# Minn Kota Vantage anschließen - Hilfeeeeeeee!!!



## zammut (11. Mai 2018)

Hallo, 

habe mir vor kurzem den Minn Kota Vantage 80 24 Volt mit elektrisch ausfahrbarem Schaft zugelegt. Der Motor verfügt über drei Anschlusskabel, einmal 24 Volt schwarz, einmal 24 Volt rot und einmal 12 Volt gelb. 

Vorhergesehen ist, dass man zwei 12 Volt Batterien in reihe schaltet. Also Kabel an + und - der jeweilgien 12 Volt Batterien um eine 24 Volt Spannung zu erzeugen. 

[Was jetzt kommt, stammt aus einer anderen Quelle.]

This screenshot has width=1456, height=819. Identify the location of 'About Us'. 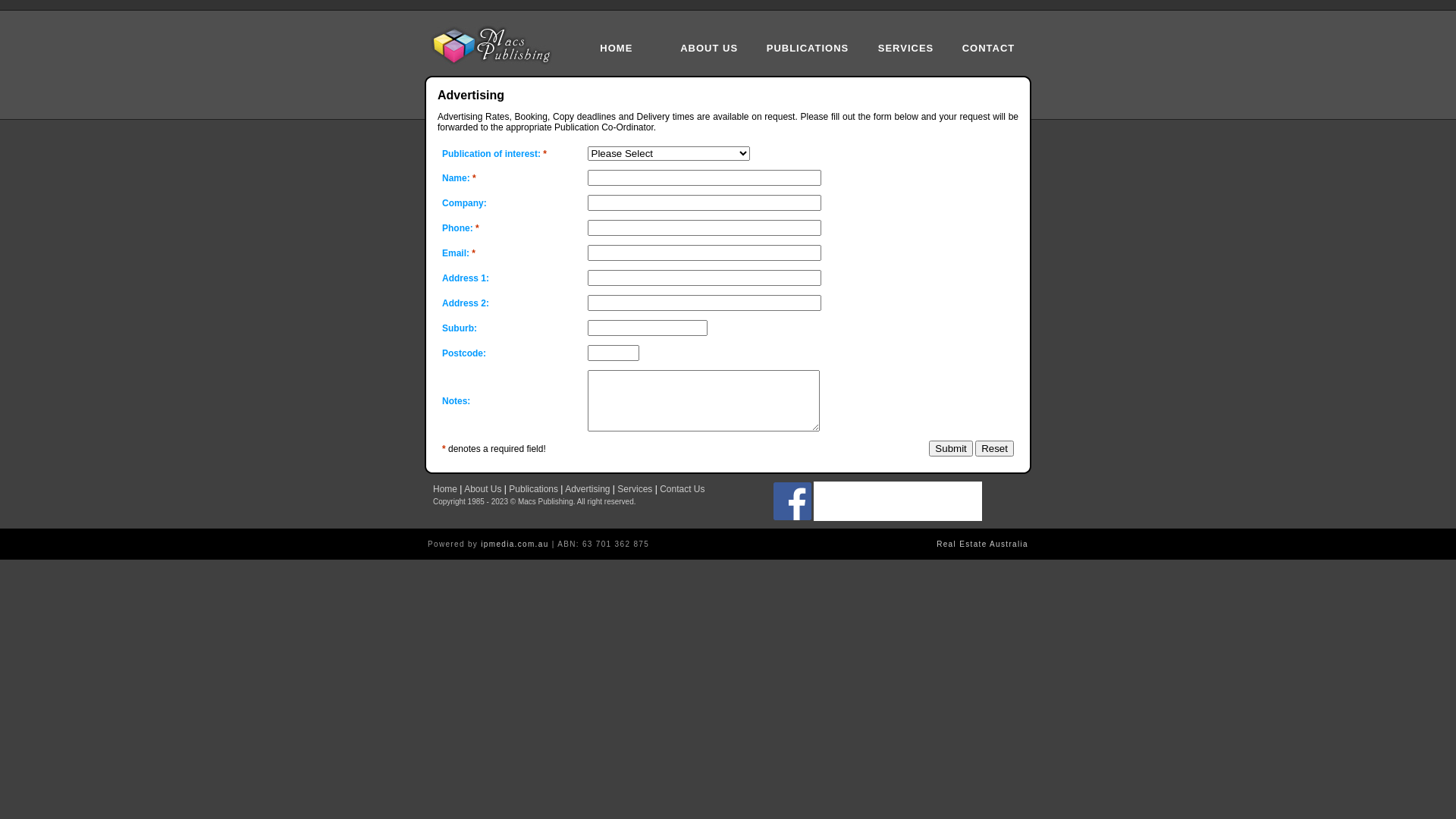
(463, 488).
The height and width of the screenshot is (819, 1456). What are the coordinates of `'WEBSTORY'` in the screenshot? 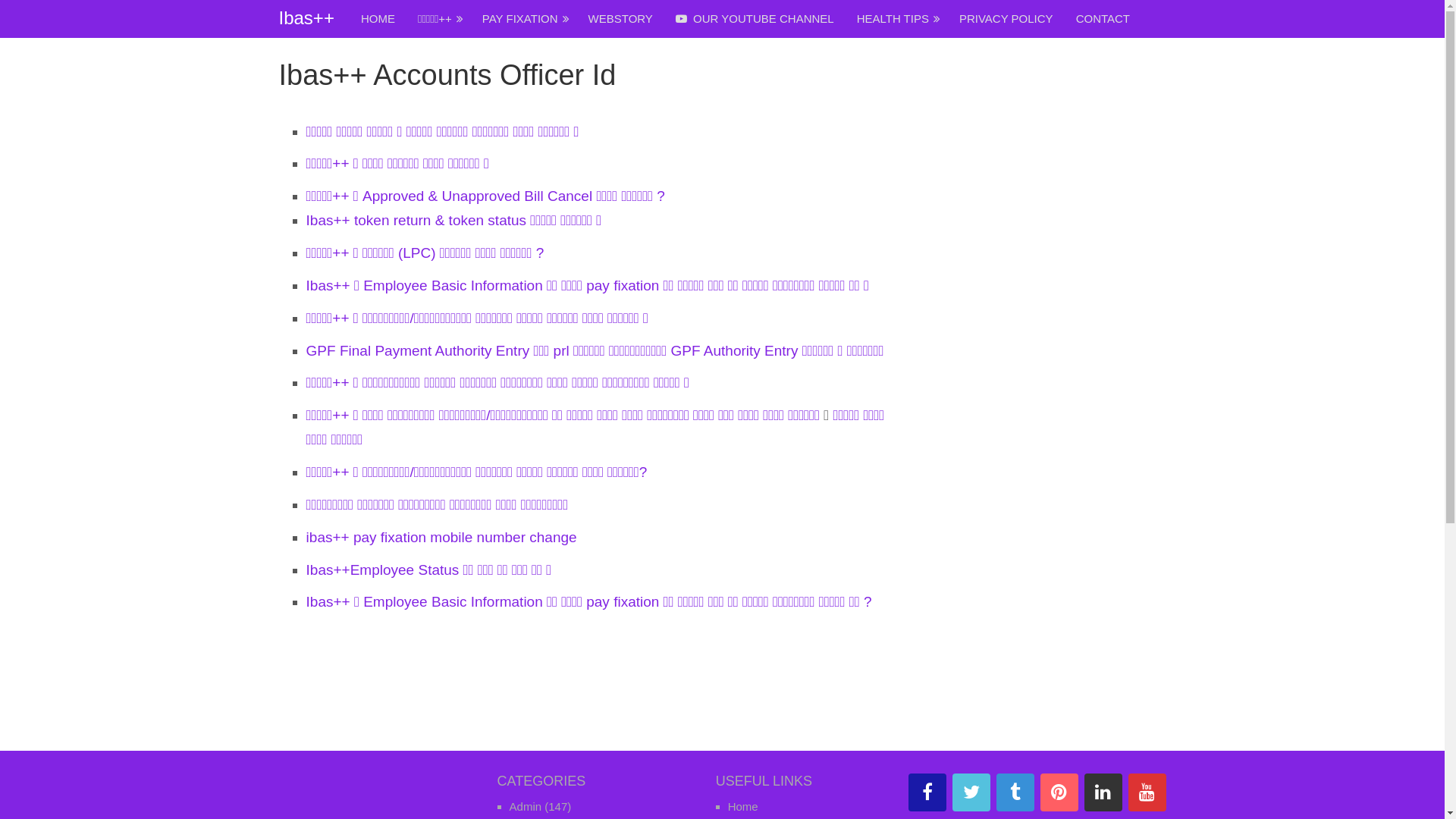 It's located at (620, 18).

An die beiden freien + und - Pole der Batterien dann die beiden Motorkabel. Das gelbe Kabel was lediglich für den elektrisch ausfahrbaren Schaft ist wird an der Brücke angebracht ( + Pol ). 

Hier ein Diagram dazu:

https://www.google.de/search?biw=1600&bih=768&tbm=isch&sa=1&ei=U8T1Wsy0Osi8swHnt4mQAg&q=minn+kota+vantage+wire&oq=minn+kota+vantage+wire&gs_l=img.3...24998.26386.0.26630.5.5.0.0.0.0.130.414.3j2.5.0....0...1c.1.64.img..0.1.108...0i19k1j0i30i19k1.0.S_3lEESC-Cw#imgrc=7EneyzKun2ueRM:&spf=1526056047456


*Mein Problem: *

Ich habe nicht zwei 12 Volt Batterien sondern eine 24 Volt Batterie (Jaro Cell 24V 50Ah). Somit fehlt mir ein Anschluss für das gelbe Kabel.

Hat jemand Ahnung wie ich dieses Problem beheben kann? ;+


----------



## DJT (11. Mai 2018)

*AW: Minn Kota Vantage anschließen - Hilfeeeeeeee!!!*

Hi, mit dem verwendeten Akku ohne Basteleien (Widerstand auf 12 V) garnicht.
Sicher gab es einen Grund für die Anschaffung des 24 V Akkus.

:m
Lösungsvorschlag: ein weiterer 12 V Akku mit geringer Ah (Kapazität, da elektr. Höhenverstellung kein Dauerbetrieb ...) und dessen Minuspol an das schwarze Kabel des Minuspols des 24V Akkus und gelbes Kabel an Pluspol des 12 V Akkus.

|wavey:


----------



## zammut (12. Mai 2018)

*AW: Minn Kota Vantage anschließen - Hilfeeeeeeee!!!*

Der Grund für die Anschaffung der 24 Volt Batterie ist mein 24 Volt Terrova vorne am Bug. Geplant war, dass ich den 24 Volt Block einfach für beide Motoren nutze.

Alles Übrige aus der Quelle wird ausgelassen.